The problems with electronic waste are well-documented. In the US, 82% of discarded electronics are landfilled or incinerated, while 18% are sent to recyclers (US EPA, 2008b). However, weak e-waste regulations and enforcement in the US contribute to an environment where exportation is more economically viable than recycling.
These situations arise because the regulatory environment fosters a vicious cycle: recycling is expensive, because electronics are not designed for recycling, because recycling is not mandated. The author refers to this as the e-waste cycle and examines its various inputs and outputs.
However, citing the success of European Union electronic waste legislation, it is suggested that thoughtful regulation and meaningful enforcement can set in motion a virtuous cycle.
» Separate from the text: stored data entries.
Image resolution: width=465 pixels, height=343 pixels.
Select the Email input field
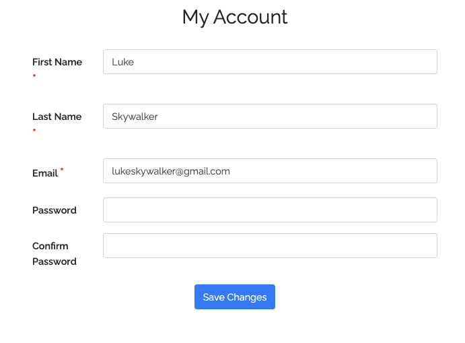click(269, 171)
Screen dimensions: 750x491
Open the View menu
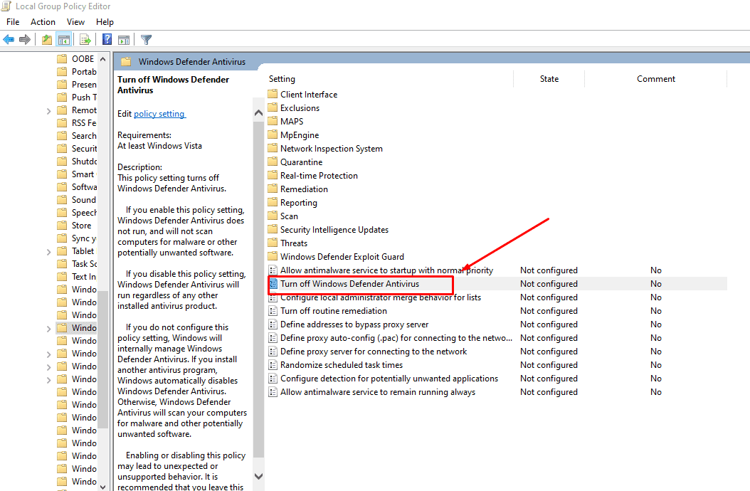pyautogui.click(x=75, y=21)
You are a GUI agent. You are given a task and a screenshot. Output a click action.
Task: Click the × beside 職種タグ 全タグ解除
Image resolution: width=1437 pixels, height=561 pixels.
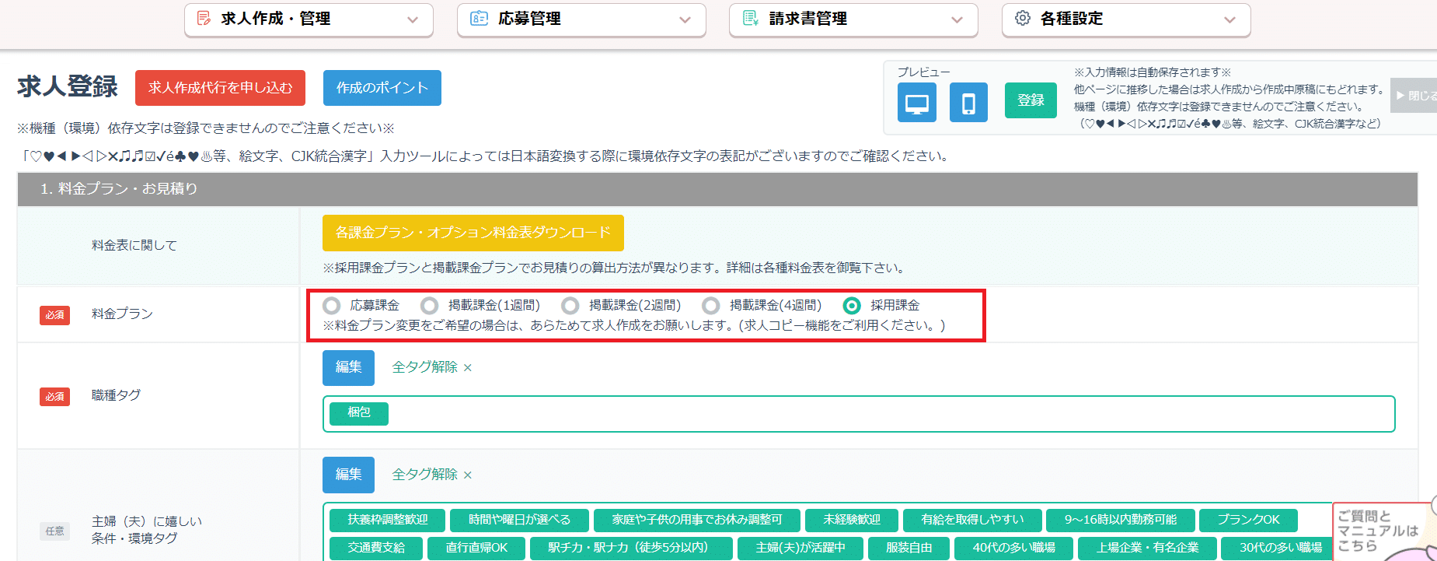(468, 368)
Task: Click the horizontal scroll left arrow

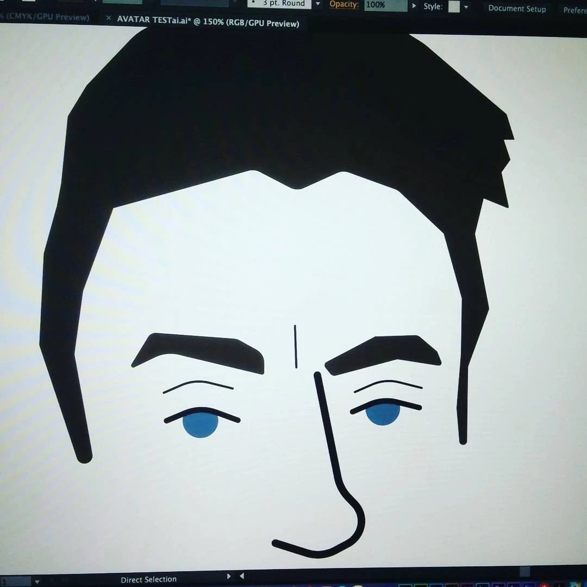Action: [x=242, y=576]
Policy can nurture a market where electronics are designed for easy recovery of valuable metals and other substances. This can make electronics recycling a more lucrative enterprise, encouraging used electronics to flow out of waste deposits and into inputs for new manufacturing, thereby reducing dependence on mining and other high-impact industrial processes.
These principles are applied to an anomalous, but not unpredictable, rare earth element embargo that took place in late 2010. Through this example, it is shown that the importance of building a regulatory environment that fosters electronics recycling, goes beyond harm reduction and virtuous cycles. It can be viewed as economic insurance against volatile global markets, and should be part of the US’s overall technology strategy.
- Weakness in US regulations leaves the economy unequipped to make electronics recycling financially viable. Thus, e-waste recycling rates in the US are low.
- US failure to recycle electronic waste leads to environmental injustices and causes potentially valuable materials to flow to foreign scrap markets.
- Markets for certain critical minerals, particularly rare earths, are extremely polarized. US lacks reliable sources of several materials necessary for electronics manufacturing and the continued development of renewable energy products. It also lacks key intellectual resources like patents and rare earth engineering expertise.
- Strengthen and consolidate US e-waste regulations following successful models, particularly in the EU.
- Focus attention and investment on extracting critical minerals from “urban mines” including extant electronic waste, rather than strictly new mining projects.